- To do: The entries should each be set down again precisely.
Data listing: Begin
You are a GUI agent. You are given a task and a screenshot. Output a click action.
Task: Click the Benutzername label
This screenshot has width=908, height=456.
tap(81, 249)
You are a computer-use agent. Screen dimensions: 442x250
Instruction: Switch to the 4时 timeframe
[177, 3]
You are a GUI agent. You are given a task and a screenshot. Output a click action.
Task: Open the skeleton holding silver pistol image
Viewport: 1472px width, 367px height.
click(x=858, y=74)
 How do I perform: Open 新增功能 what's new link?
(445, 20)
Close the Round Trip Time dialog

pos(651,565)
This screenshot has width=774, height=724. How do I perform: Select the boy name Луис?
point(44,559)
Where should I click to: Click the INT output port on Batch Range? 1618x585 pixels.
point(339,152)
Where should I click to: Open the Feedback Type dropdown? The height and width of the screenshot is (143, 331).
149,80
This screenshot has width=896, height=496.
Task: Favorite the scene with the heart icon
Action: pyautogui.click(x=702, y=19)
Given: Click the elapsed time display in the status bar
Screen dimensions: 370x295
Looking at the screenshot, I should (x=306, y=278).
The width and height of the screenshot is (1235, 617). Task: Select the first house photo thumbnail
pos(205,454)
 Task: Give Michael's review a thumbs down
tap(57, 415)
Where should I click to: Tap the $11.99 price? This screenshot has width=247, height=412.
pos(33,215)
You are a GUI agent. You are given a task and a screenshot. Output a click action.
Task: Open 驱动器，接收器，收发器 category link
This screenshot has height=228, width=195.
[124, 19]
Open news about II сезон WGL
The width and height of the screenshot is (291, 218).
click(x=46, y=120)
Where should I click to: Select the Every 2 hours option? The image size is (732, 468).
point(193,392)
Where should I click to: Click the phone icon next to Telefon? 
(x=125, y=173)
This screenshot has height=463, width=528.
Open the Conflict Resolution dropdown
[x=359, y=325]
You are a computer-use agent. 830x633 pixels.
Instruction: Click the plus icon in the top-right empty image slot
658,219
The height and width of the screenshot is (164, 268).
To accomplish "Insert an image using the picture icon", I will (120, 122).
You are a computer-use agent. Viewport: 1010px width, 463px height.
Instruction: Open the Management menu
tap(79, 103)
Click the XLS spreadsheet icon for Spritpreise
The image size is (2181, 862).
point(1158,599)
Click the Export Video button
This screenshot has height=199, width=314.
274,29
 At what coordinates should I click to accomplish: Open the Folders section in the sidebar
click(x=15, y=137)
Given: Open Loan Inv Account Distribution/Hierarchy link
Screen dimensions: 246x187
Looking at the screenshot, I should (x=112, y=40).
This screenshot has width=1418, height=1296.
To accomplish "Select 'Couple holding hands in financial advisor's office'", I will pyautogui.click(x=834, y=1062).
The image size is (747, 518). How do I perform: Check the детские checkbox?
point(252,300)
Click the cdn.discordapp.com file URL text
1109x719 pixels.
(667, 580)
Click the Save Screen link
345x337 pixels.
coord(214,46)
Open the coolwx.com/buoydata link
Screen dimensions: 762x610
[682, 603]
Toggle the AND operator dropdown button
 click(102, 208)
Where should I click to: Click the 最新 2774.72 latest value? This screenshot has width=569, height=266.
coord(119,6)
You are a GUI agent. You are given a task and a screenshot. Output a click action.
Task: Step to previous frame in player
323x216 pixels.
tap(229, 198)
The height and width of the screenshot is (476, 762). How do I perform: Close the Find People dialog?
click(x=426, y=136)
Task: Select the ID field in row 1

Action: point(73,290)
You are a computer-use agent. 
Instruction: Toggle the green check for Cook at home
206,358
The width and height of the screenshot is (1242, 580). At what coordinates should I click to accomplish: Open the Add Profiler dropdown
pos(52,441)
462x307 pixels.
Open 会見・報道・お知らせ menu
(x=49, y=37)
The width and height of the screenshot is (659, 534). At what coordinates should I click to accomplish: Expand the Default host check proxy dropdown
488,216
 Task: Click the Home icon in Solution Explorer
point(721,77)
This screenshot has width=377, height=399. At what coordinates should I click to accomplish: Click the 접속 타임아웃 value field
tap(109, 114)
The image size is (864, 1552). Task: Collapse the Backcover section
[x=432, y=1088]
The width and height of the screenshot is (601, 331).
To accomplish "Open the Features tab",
Data listing: End
- Response area:
You are a GUI agent. You are given a task and a screenshot. Output a click action.
Task: Click the Benutzername label
This screenshot has width=908, height=456.
tap(81, 249)
You are a computer-use agent. Screen dimensions: 442x250
Instruction: Switch to the 4时 timeframe
[177, 3]
You are a GUI agent. You are given a task and a screenshot. Output a click action.
Task: Open the skeleton holding silver pistol image
Viewport: 1472px width, 367px height.
click(x=858, y=74)
 How do I perform: Open 新增功能 what's new link?
(445, 20)
Close the Round Trip Time dialog

pos(651,565)
This screenshot has width=774, height=724. How do I perform: Select the boy name Луис?
point(44,559)
Where should I click to: Click the INT output port on Batch Range? 1618x585 pixels.
point(339,152)
Where should I click to: Open the Feedback Type dropdown? The height and width of the screenshot is (143, 331).
149,80
This screenshot has width=896, height=496.
Task: Favorite the scene with the heart icon
Action: pyautogui.click(x=702, y=19)
Given: Click the elapsed time display in the status bar
Screen dimensions: 370x295
Looking at the screenshot, I should (x=306, y=278).
The width and height of the screenshot is (1235, 617). Task: Select the first house photo thumbnail
pos(205,454)
 Task: Give Michael's review a thumbs down
tap(57, 415)
Where should I click to: Tap the $11.99 price? This screenshot has width=247, height=412.
pos(33,215)
You are a GUI agent. You are given a task and a screenshot. Output a click action.
Task: Open 驱动器，接收器，收发器 category link
This screenshot has height=228, width=195.
[124, 19]
Open news about II сезон WGL
The width and height of the screenshot is (291, 218).
click(x=46, y=120)
Where should I click to: Select the Every 2 hours option? The image size is (732, 468).
point(193,392)
Where should I click to: Click the phone icon next to Telefon? 
(x=125, y=173)
This screenshot has height=463, width=528.
Open the Conflict Resolution dropdown
[x=359, y=325]
You are a computer-use agent. 830x633 pixels.
Instruction: Click the plus icon in the top-right empty image slot
658,219
The height and width of the screenshot is (164, 268).
To accomplish "Insert an image using the picture icon", I will (120, 122).
You are a computer-use agent. Viewport: 1010px width, 463px height.
Instruction: Open the Management menu
tap(79, 103)
Click the XLS spreadsheet icon for Spritpreise
The image size is (2181, 862).
point(1158,599)
Click the Export Video button
This screenshot has height=199, width=314.
274,29
 At what coordinates should I click to accomplish: Open the Folders section in the sidebar
click(x=15, y=137)
Given: Open Loan Inv Account Distribution/Hierarchy link
Screen dimensions: 246x187
Looking at the screenshot, I should (x=112, y=40).
This screenshot has width=1418, height=1296.
To accomplish "Select 'Couple holding hands in financial advisor's office'", I will pyautogui.click(x=834, y=1062).
The image size is (747, 518). How do I perform: Check the детские checkbox?
point(252,300)
Click the cdn.discordapp.com file URL text
1109x719 pixels.
(667, 580)
Click the Save Screen link
345x337 pixels.
coord(214,46)
Open the coolwx.com/buoydata link
Screen dimensions: 762x610
[682, 603]
Toggle the AND operator dropdown button
 click(102, 208)
Where should I click to: Click the 最新 2774.72 latest value? This screenshot has width=569, height=266.
coord(119,6)
You are a GUI agent. You are given a task and a screenshot. Output a click action.
Task: Step to previous frame in player
323x216 pixels.
tap(229, 198)
The height and width of the screenshot is (476, 762). How do I perform: Close the Find People dialog?
click(x=426, y=136)
Task: Select the ID field in row 1

Action: point(73,290)
You are a computer-use agent. 
Instruction: Toggle the green check for Cook at home
206,358
The width and height of the screenshot is (1242, 580). At what coordinates should I click to accomplish: Open the Add Profiler dropdown
pos(52,441)
462x307 pixels.
Open 会見・報道・お知らせ menu
(x=49, y=37)
The width and height of the screenshot is (659, 534). At what coordinates should I click to accomplish: Expand the Default host check proxy dropdown
488,216
 Task: Click the Home icon in Solution Explorer
point(721,77)
This screenshot has width=377, height=399. At what coordinates should I click to accomplish: Click the 접속 타임아웃 value field
tap(109, 114)
The image size is (864, 1552). Task: Collapse the Backcover section
[x=432, y=1088]
The width and height of the screenshot is (601, 331).
To accomplish "Open the Features tab",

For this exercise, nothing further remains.